Hello, I have just uploaded the source cloth-config-11.0.99.jar that I uploaded to CurseForge to VirusTotal, and it came out safe from all the antiviruses (including Microsoft Defender).

VT: https://www.virustotal.com/gui/file/4091017e8c5eb4cac83a8e44d38aa41252b96104425de722988e813619ee9aae

It is very possible that your system is infected with a virus that injects all jars, please read more along https://github.com/fractureiser-investigation/fractureiser

Cloth Config is safe, however, in the event that your system is not infected with the virus I just linked. Please contact me through Discord (you can join through https://discord.gg/Vs9AVkxjYY) or through Twitter (@shedaniel_ notice the underscore). I would like to get a sample of your injected jar. This is a very serious issue, and I wish you the best.

Update on the situation. I have checked out fractureiser investigation aswell as did a full jar infection scan with nothing found.

I originally downloaded the jar file via modrinth, so i tried downloading it via curseforge with no issues or detection which i found odd. hopefully this information would help.

Thank you for your support on the issue,
wolf_hunter9660

Would you mind sending the (supposedly infected) jar over as for investigation?

Hello there, just adding my two cents, I just downloaded the mod for 1.20 on Modrinth and Windows Defender detected it when trying to run it on Fabric

I downloaded the mod for 1.20/fabric from Modrinth and Curseforge today (6/9/23), and both were detected by windows defender as Trojan:Script/Wacatac.B!ml

I too got this warning from Microsoft defender.

https://www.microsoft.com/en-us/wdsi/threats/malware-encyclopedia-description?name=Trojan%3AScript%2FWacatac.B!ml&threatid=2147735503

I downloaded the 1.20 Fabric version from Modrinth.

I used the scanning tool linked above and there was no evidence of infection and I have no used any of the mods that were discovered to be infected or downloaded any mods from Curseforge during the period where compromised accounts were believed to exist.

I suspect that this is a false positive from MS Defender.

Please contact me through the methods above or via email [email protected] with your jar.

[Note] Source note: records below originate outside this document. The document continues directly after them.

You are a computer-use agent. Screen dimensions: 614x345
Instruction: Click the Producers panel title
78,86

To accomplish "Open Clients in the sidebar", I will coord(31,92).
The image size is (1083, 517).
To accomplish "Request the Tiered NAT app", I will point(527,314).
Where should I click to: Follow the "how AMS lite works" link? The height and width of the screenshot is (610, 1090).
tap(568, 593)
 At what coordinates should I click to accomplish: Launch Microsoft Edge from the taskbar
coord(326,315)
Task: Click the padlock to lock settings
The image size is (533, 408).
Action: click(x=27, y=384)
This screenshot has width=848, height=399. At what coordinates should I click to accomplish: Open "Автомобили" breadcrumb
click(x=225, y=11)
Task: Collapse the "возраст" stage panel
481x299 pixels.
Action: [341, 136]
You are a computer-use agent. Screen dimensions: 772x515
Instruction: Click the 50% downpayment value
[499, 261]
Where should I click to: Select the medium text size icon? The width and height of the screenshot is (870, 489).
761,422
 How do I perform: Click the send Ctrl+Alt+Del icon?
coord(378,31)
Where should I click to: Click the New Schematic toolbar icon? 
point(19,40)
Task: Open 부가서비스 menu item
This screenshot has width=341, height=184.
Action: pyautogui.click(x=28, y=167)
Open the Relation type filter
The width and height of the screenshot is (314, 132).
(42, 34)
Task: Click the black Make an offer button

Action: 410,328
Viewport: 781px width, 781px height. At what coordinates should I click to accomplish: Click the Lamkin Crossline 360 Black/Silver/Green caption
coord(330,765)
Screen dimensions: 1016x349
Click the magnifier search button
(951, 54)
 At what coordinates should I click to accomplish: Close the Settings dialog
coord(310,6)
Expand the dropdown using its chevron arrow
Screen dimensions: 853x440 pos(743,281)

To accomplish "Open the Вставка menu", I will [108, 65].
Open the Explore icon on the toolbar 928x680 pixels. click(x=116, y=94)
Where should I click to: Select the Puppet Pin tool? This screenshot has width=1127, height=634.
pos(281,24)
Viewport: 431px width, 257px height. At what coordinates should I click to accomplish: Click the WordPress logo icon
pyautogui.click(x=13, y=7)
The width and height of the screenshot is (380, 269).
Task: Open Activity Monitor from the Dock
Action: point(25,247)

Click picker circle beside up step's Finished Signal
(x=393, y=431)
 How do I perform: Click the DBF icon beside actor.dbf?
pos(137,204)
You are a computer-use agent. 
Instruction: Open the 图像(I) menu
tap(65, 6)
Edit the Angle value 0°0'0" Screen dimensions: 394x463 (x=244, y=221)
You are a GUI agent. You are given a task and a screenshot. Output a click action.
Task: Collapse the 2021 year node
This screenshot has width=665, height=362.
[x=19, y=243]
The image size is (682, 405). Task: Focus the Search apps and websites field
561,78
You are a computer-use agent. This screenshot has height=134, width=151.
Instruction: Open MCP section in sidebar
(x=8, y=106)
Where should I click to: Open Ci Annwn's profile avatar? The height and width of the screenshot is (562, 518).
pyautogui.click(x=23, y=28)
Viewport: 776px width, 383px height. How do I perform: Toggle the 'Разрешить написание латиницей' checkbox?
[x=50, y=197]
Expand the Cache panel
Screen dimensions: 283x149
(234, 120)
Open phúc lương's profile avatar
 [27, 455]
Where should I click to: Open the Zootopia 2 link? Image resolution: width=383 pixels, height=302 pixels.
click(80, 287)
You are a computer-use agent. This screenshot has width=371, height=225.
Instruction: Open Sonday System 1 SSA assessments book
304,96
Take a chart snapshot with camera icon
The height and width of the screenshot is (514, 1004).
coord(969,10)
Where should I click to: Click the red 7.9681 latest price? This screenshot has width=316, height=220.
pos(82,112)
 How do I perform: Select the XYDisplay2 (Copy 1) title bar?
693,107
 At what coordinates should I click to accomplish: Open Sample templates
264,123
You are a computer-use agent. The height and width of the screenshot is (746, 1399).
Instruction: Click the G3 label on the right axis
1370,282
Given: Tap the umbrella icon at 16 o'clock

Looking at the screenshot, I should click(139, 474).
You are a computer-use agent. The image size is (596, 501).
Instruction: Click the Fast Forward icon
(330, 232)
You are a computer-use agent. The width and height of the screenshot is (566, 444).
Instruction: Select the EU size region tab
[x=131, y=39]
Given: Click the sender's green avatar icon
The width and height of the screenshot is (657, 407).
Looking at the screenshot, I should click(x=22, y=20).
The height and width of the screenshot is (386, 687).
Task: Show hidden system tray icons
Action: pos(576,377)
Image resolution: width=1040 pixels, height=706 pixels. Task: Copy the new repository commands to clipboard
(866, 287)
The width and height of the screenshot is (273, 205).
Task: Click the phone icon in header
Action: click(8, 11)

I would like to collect more information about this.

Again, uploading the jar to VirusTotal says it is not infected.

Thank you everyone for your comments, it was determined that this is a false positive by Microsoft Defender, and now no longer flags Cloth Config as a trojan.

I will close this issue, please continue to reach out if you have further questions about this.